I have in the past on occasion created my own greeting cards with colored pencils, magic-markers, glue and glitter, and images cut from magazines. When I've done so I have always had this nagging voice hectoring me; "They'll just think I'm just too cheap to send a real card." Or I've imagined the recipient judging my hand made card as childish and missing artistic skill.

More often than not however I've let the greeting card industry dictate how I mark the occasion with their either or choices of flowery sentiment vs humor. And usually I've opted as noted for the latter while avoiding as best I could pathos and hollow laughter. For the arrival of a day warranting a greeting card was most often met by my family with a tacit agreement of a timeout from any ongoing familial discord. This is not to say that it was a relentless battle royal under my father's roof. But it does strike me now that quite frequently when it came time to tender a card there were unresolved issues and tensions gripping the household that seemed through the giving of a card to loosen their hold for a twenty-four hour grace period.

So there I was earlier today once again in the greeting card aisle trying to choose out of twenty odd cards one that best said Happy Father's Day in an approximation of my voice. And what did I pick? I went with a card that had a photo on the front of a young boy with a finger up his nose and the message inside stating, "You're right dad. Some jobs are best handled by yourself." I added the sentiment that "Unlike your nose you can't pick your relatives. But if I could, if I had the chance, I would still pick you as my father."

It strikes me now that I made the wrong choice. Rather than weak comedy I should have gone for the Hallmark product with its endearments and unsullied sentiments. I should have overlooked that long ago strife that pitted father against son and purchased a card with a rhapsodizing text, "You were always there for me, dear old dad." But the words lacked for me the ring of truth. And I could not go forward.

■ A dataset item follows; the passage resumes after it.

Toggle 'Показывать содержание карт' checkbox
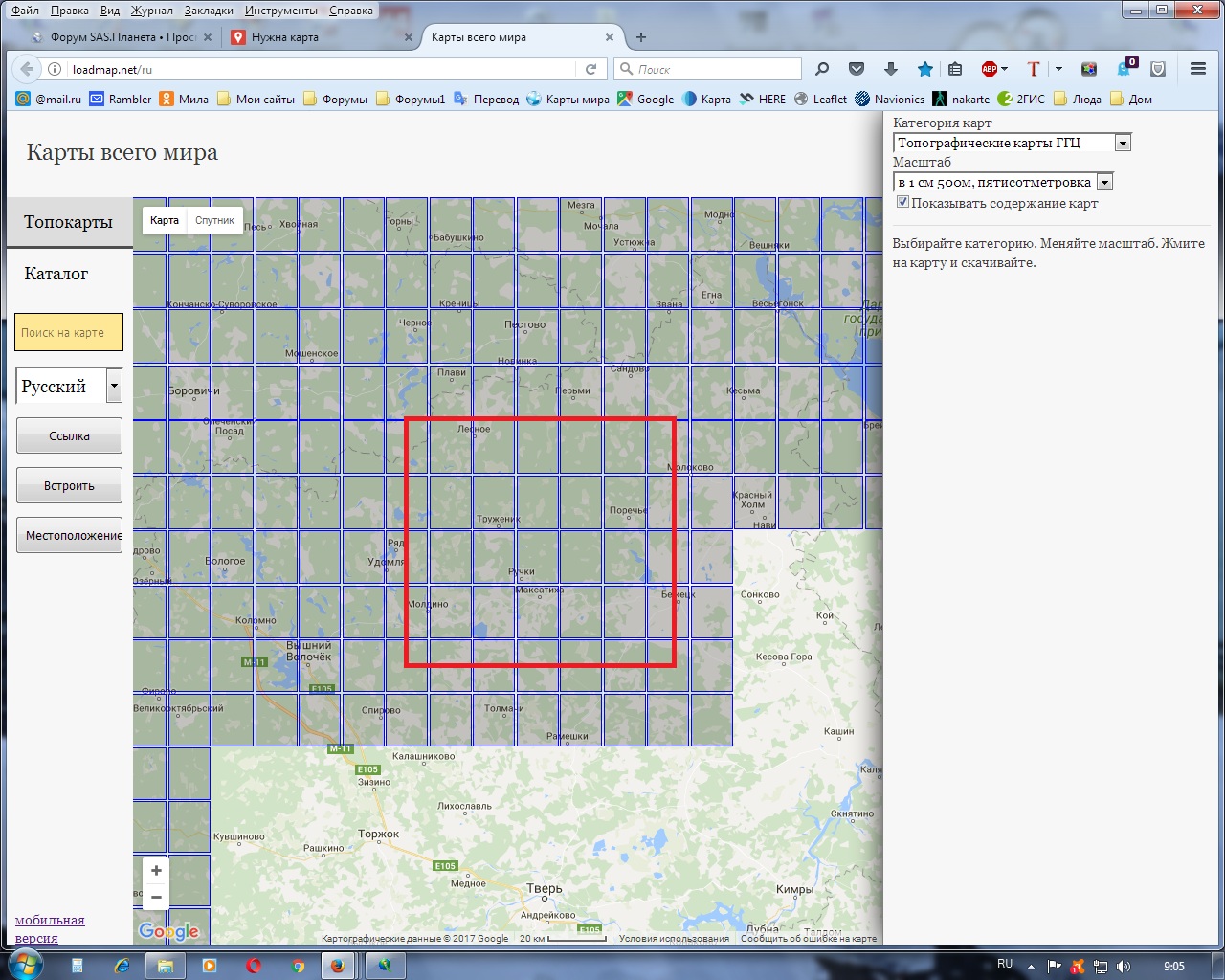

Had the card only said, "We had our troubles, dad, but I love you none the less," I would have gladly laid my money down. But there were no such cards to be found today. There were only those that spoke of a seamless past, one that my father and I never lived.

Perhaps I should have looked onward and elsewhere and found a card with a neutral image and no accompanying text. I could then write happy Father's Day and sign the card with no lingering doubts of whether or not the card was an appropriate one. But I did not. Acting upon what felt like little more than an obligation, I was after all complying with a national holiday and not the will of my heart, I opted to go for the least objectionable card at hand, one with humorous intents.

Maybe some day and hopefully soon before my father's demise I will reach for a card on Father's Day and not feel governed by a past that by all rights should have been laid to rest long ago. Perhaps this smarting I still feel from childhood's discord is immaturity on my part. I won't argue the point. For the hurt does smack of an old wound that rightly should have healed by now. So who knows? Maybe with a little luck and perseverance and perhaps an act of grace I will be one day be able to offer my father a card that conveys what he extends to me, unconditional love. On this I pray.